Stevens was having an ironic wobble because he knew only too well about the cuts. He’s helped lead and design them since his appointment in 2014. His 5 Year Forward View and recently a ten year NHS Long Term Plan have created an axe-wielding wolf dressed up in a little pink frock chopping beds and hospitals in every direction called “Moving Healthcare Closer to Home” .

He probably learnt all about “Care Closer to Home” during his 9 year residency with (wait for it)... United Healthcare, USA’s largest health insurance company and major global health market player. There he was CEO of UH Medicare and President of Global Strategy. Stevens is the hatchet man for a process that has been going on since the 90’s as we have drifted quietly toward the USA model. It relies on what it calls “prevention” and “integrated care” and the tools are community care, preferably in your own bed, digitech and data and a big push to find more use of volunteers (free labour) in the system. That won't mean saving money it will just mean more of the public money going into the hands of the providers controlling the system.

We have to face the fact that our NHS, a once world-leading public health system, available to all, that set global health standards in mid-20th Century is now, in 2020, a fragmented and broken system as a direct result of three decades of continual neglect by successive governments who have fallen for the corporate philosophy of the likes of McKinsey, KPMG, Price Waterhouse Coopers and Deloitte. Fallen for the lie that public services are ineffective, expensive and bureaucratic and that business and the ‘free’ commercial market know better and could drive down costs and improve quality.


Lies that have motivated massive spending cuts, hospital closures, restrictions to the comprehensive menu of treatments, sold off public assets to developers, and reduced hospital beds by over 50% over thirty years.
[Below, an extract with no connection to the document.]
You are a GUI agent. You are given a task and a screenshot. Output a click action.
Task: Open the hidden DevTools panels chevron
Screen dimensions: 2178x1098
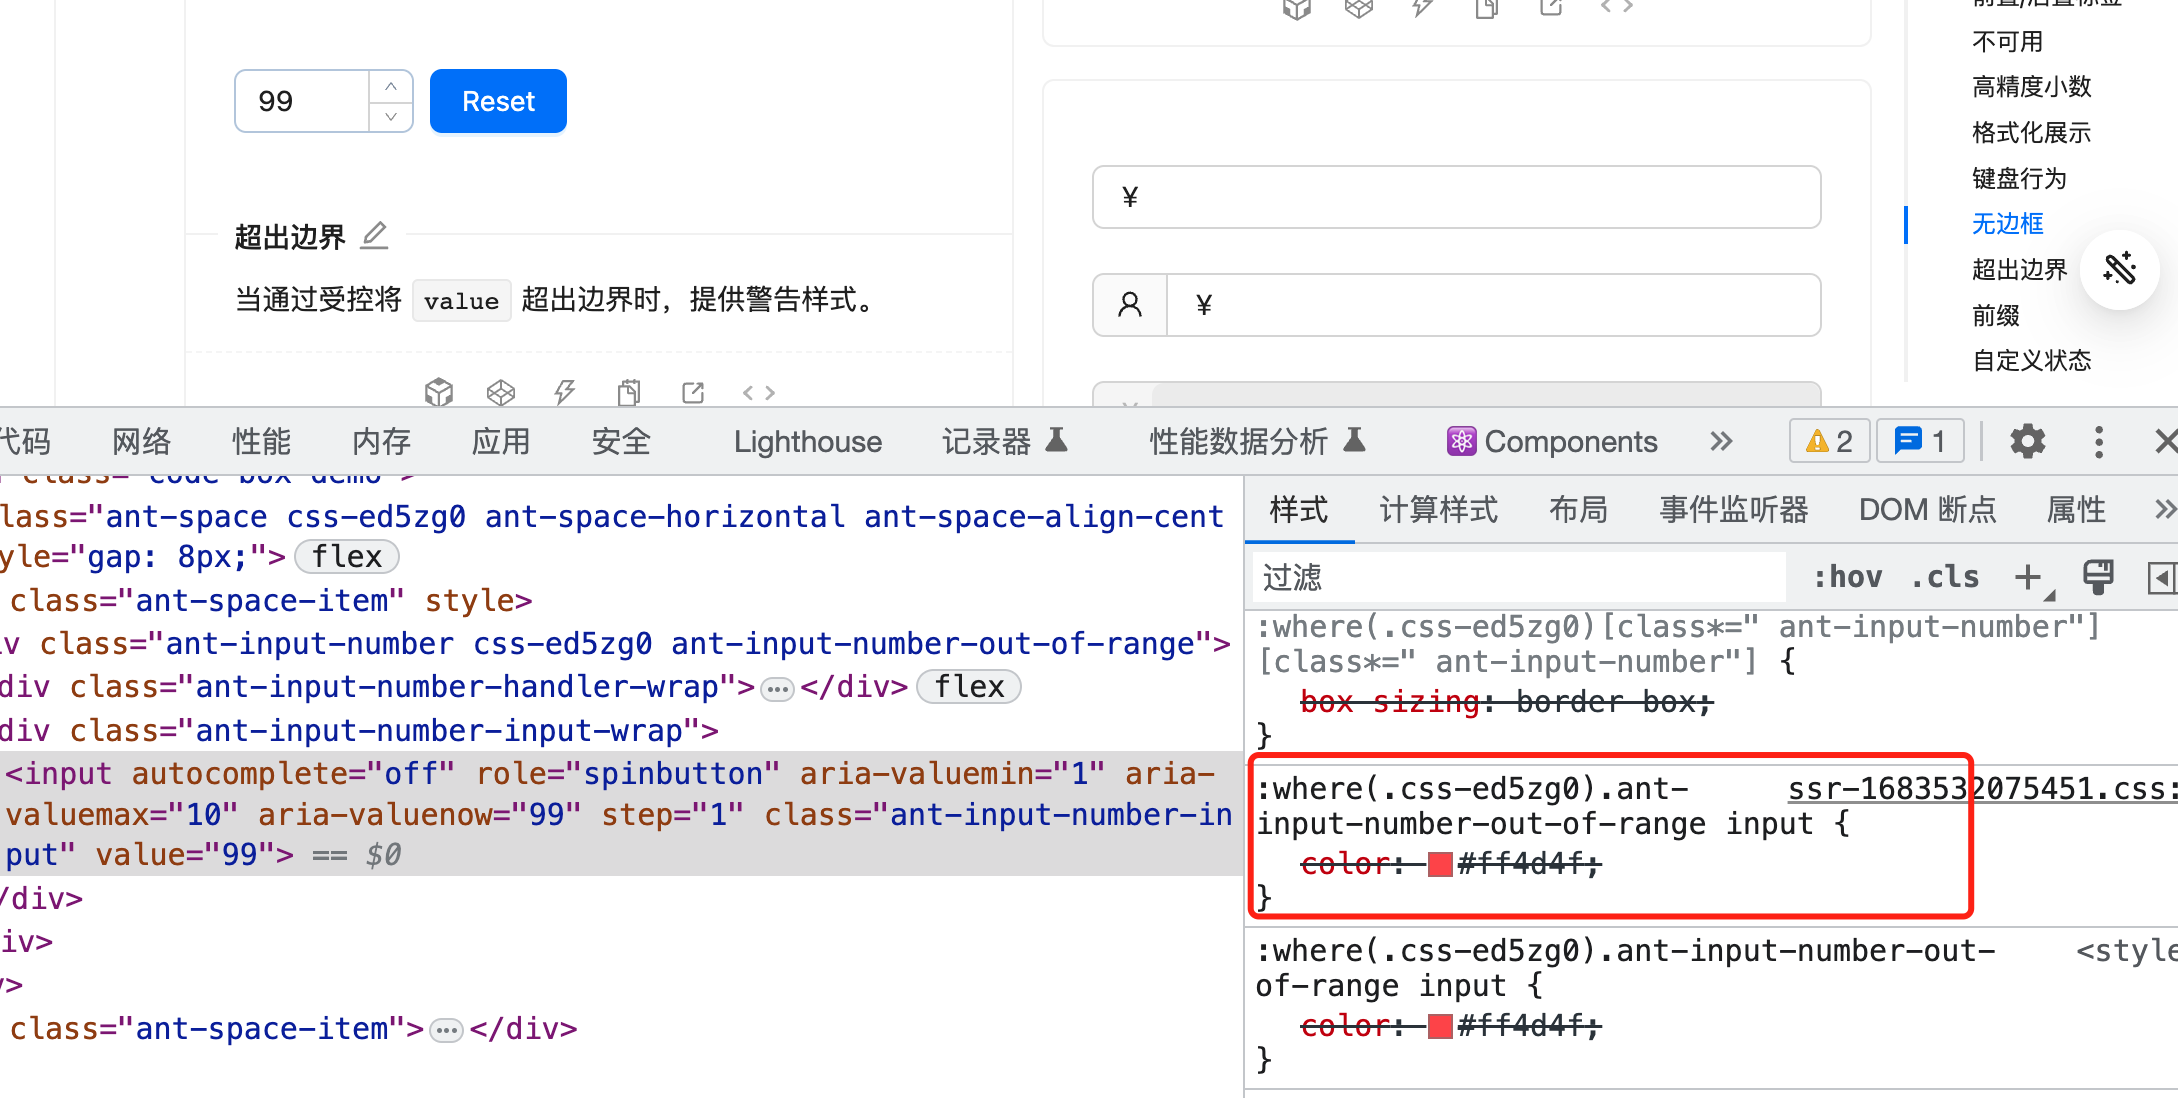point(1720,441)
That’s a lot of beds that might have come in handy at this point in time.

Kathryn H Jacobsen, summed up her Global Health Report “Will COVID-19 generate global preparedness?” for the George Mason University with:

“The COVID-19 outbreak is yet another reminder of the necessity of intensified and sustained commitment to global public health preparedness. The world does not need more evidence of the health, social, economic, environmental, and other problems that arise when we fail to invest adequately in global health security. What is required to break this panic-then-forget cycle is to follow through on prioritising, funding, and implementing preparedness interventions.”

Here in the UK we must not panic then forget. We must remember that the NHS that bloomed in 1948 onwards offered everyone protection and support in such times as this. The NHS before outsourcing, contracting and corporate profiteering, with a coordinated and connected relationship to a Public Health Department and Social Care Department, would be dealing with this pandemic in a very different and more effective manner.

And looking to the future we need a service like that again. We don’t need a health industry or market run by businessmen obssessed with growth and shareholder profit.

We need a health service that knows and respects the human “Art of Caring”.

The world needs that again.


In one week of lockdown this pandemic has enabled this corporate slave government to push through exactly what it has been pushing for the last eight years since the 2012 Health & Social Care Act - Non-hospital Care, Digitech and Charity volunteers.

You might think we’re crazy but the question we have to ask ourselves is:

“Are NHS England using this pandemic to justify their Long Term Plan?”